Politique
Petro étrille le soutien de Trump à un candidat d’extrême droite : « Ce sont des génocidaires et des
Le président colombien, qui quittera le pouvoir en juin après un seul mandat, accuse Washington de pactiser avec « le fascisme mafieux » en appuyant un…
Le président colombien, qui quittera le pouvoir en juin après un seul mandat, accuse Washington de pactiser avec « le fascisme mafieux » en appuyant un avocat millionnaire ayant défendu des paramilitaires.
La tension monte d’un cran entre Bogota et Washington. Gustavo Petro, premier président de gauche de l’histoire récente de la Colombie, a vivement critiqué le soutien « total et complet » de Donald Trump à Abelardo de la Espriella, candidat de droite dure pour le second tour de la présidentielle colombienne. Dans un entretien, il a accusé les États-Unis de s’être alliés à « des génocidaires et des narcotrafiquants ». Un tacle direct, alors que le magnat américain prône une ligne dure contre le crime et la drogue.

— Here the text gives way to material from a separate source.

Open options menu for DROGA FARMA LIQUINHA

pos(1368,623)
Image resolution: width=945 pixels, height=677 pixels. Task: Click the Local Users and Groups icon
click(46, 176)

Le candidat soutenu par Trump n’est pas un inconnu pour les observateurs colombiens. Abelardo de la Espriella, surnommé « El Tigre », est un homme d’affaires millionnaire et avocat de profession. Il a notamment défendu devant les tribunaux des paramilitaires accusés de narcotrafic. Dans un pays qui reste le premier producteur mondial de cocaïne, Petro voit dans ce soutien une contradiction flagrante. « Je regrette que des gouvernements qui prétendent lutter contre le narcotrafic contribuent à porter au pouvoir politique le crime en Colombie », a-t-il lancé, qualifiant son adversaire de représentant du « fascisme mafieux ».
Derrière cette passe d’armes, c’est toute la rivalité entre deux visions de l’Amérique latine qui se joue. De la Espriella admire ouvertement Trump, mais aussi les présidents salvadorien Nayib Bukele et argentin Javier Milei, tous adeptes d’une rhétorique de « main de fer ». Il promet « la mort ou la prison » pour les membres des organisations criminelles. De son côté, le candidat de gauche Ivan Cepeda, proche de Petro, a dénoncé une « velléité d’ingérence » de Washington, estimant que ce soutien met en danger « la souveraineté et l’intégrité du peuple colombien ». Le second tour est prévu le 21 juin. Et les relations entre Petro et Trump sont déjà exécrables : le républicain a qualifié le président colombien de « chef du narcotrafic », tandis que ce dernier rétorque que c’est la droite colombienne qui « a toujours été liée au narcotrafic ».